NBC’s K(AR)en Dilanian Triggered by PSA AR-15 “Let’s go Brandon” Stripped Lower

AP Photo/Evan Vucci

The greatest service that social media has done for humanity is to let “neutral,” “nonpartisan” experts and journalists expose themselves through their own unforced statements and behavior. It’s like a Borat gotcha trap that they set for themselves. NBC’s Ken Dilanian exhibited such unforced behavior Monday in an article titled, “Gun dealers sell parts, ammo using anti-Biden meme ‘Let’s go, Brandon’.”

Gun dealers sell parts, ammo using anti-Biden meme ‘Let’s go, Brandon’

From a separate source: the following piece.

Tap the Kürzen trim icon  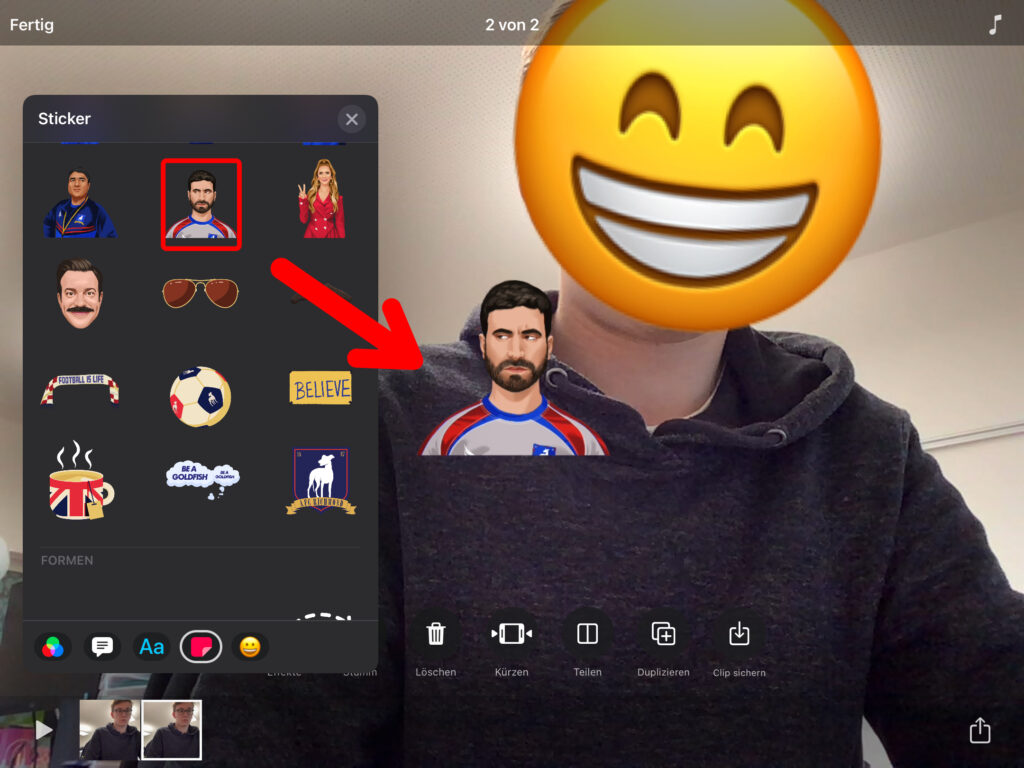(511, 634)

The phrase “Let’s Go Brandon” has become right-wing code for profanity directed at the president. It arose from a crowd chant at the NASCAR racetrack in Talladega, Ala.

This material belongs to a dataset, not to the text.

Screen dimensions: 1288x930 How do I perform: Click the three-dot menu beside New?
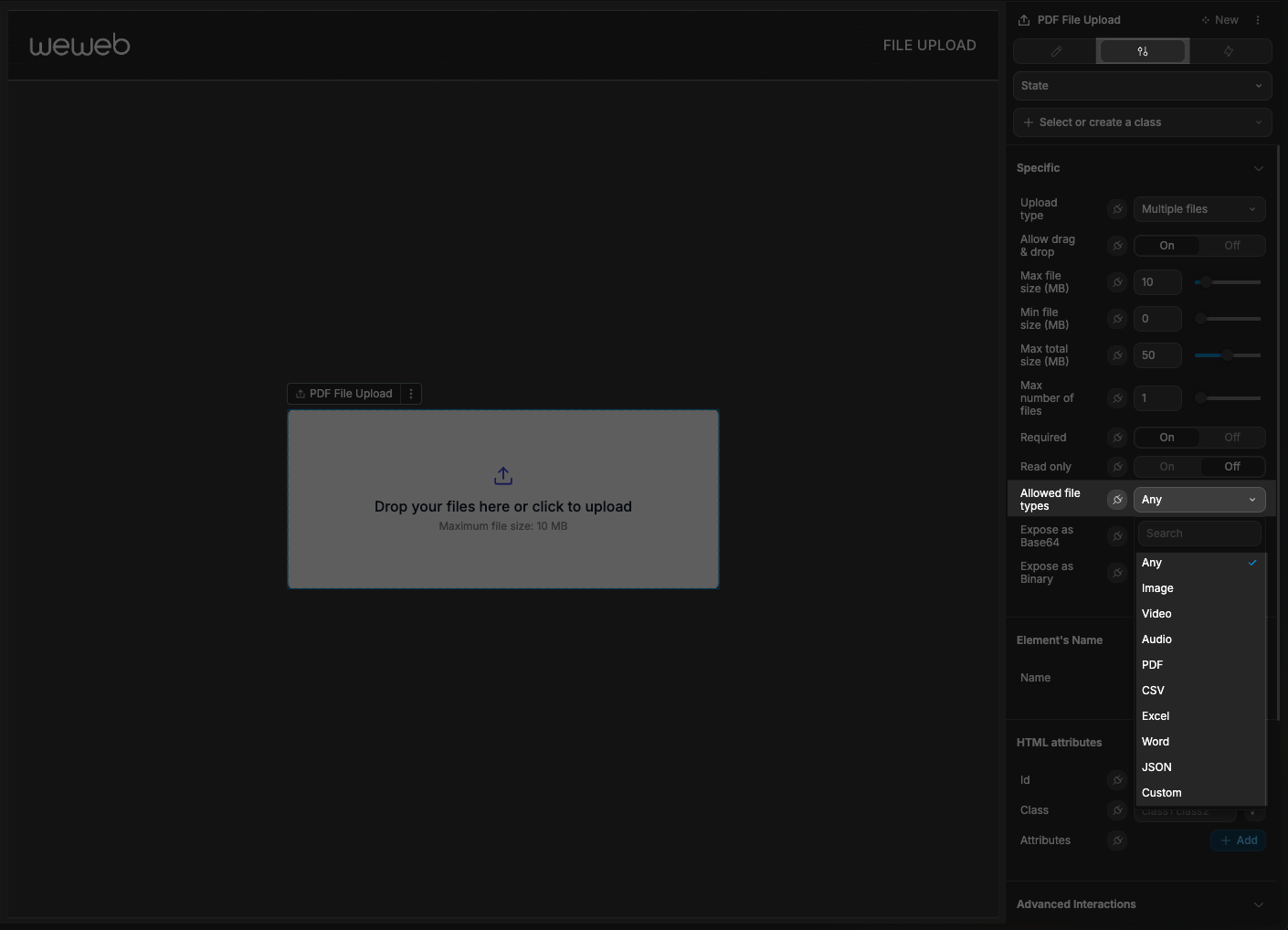click(1258, 20)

Gun dealers are marketing weapon parts and ammunition using a right-wing slogan widely understood as code for profanity directed at President Joe Biden.

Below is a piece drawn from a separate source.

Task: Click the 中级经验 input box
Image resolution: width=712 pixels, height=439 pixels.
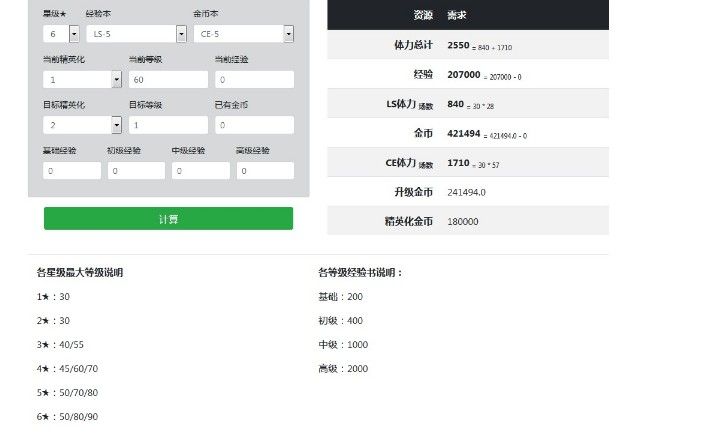Action: pyautogui.click(x=200, y=171)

In a normal world, we would be laughing off an insult directed at the current occupant of the White House. I remember caricatures, insinuations, and even violent imagery directed at politicians on the “other side,” going as far back as I can remember. Dilanian’s pearl-clutching and scary “right-wing” phraseology here is a little weird, given that he doesn’t seem to have said anything about comedienne Kathy Griffin’s unfunny Bloody Trump Head “art.”

Palmetto State Armory, which operates a 12,000-square-foot gun store in Columbia, S.C., the state capital, is marketing a “LETSGO-15 Stripped Lower Receiver,” which is a part meant for an AR-15-style assault rifle.

Dilanian’s readership likely doesn’t know what a stripper lower receiver is, which explains his description that it is a part meant for an AR-15. The article then proceeds to insert a website comment from an unknown user named “Theodore.”

“Love how PSA is in touch with the current Let’s Go Brandon situation,” says one of the comments below the product description. “More than half of America and other parts of the world are chanting. The current administration is destroying our country.”

Dilanian reached out to PSA for comment but didn’t get a response. But here’s the kicker: Dilanian somehow construed this obvious PSA jab as violent enough to reach out to the U.S. Secret Service for comment.

A spokesman for the U.S. Secret Service, which investigates threats against the president, declined to comment.

And then he posted that again on Twitter.

When a user mocked Dilanian’s behavior, which is clearly that of an activist, not a reporter’s, he doubled down about how this could be construed as a security threat.

Dilanian also reported on how some companies are selling magazines with the same funny phrase.

At least two other firms in other states, Culper Precision and My Southern Tactical, are advertising an AR-15 magazine for sale with a “Let’s Go Brandon” sticker.

The companies did not immediately respond to requests for comment.

Clearly, Dilanian is new to this game or he would have heard of the NOBO12 receiver from PSA during the 2012 election cycle, which featured “Hope” (safe) and “Change” (fire) selector markings.

There are different ways people in this country express their disdain of presidents who they see as dire threats to their freedom. Those in the movie business make movies expressing their sentiments, such as “Death of a President” which was about the assassination of George W. Bush. Obama was on the receiving end of anger, some of it motivated by racism. During the past 4 years, in addition to Kathy Griffin’s antics, Robert De Niro delivered a stereotypical rant at the Tony Awards, Madonna talked about blowing up the White House the day after Trump’s inauguration, while ordinary people in the streets exhibited their anger with plain old “F*** Trump” signs and “pussy hats.”

Gun world reacts in its own way, in this instance with gun parts. The difference is that a media activist who calls himself a journalist got triggered by what PSA did and made a story about it, and in the process, a joke of his own reputation.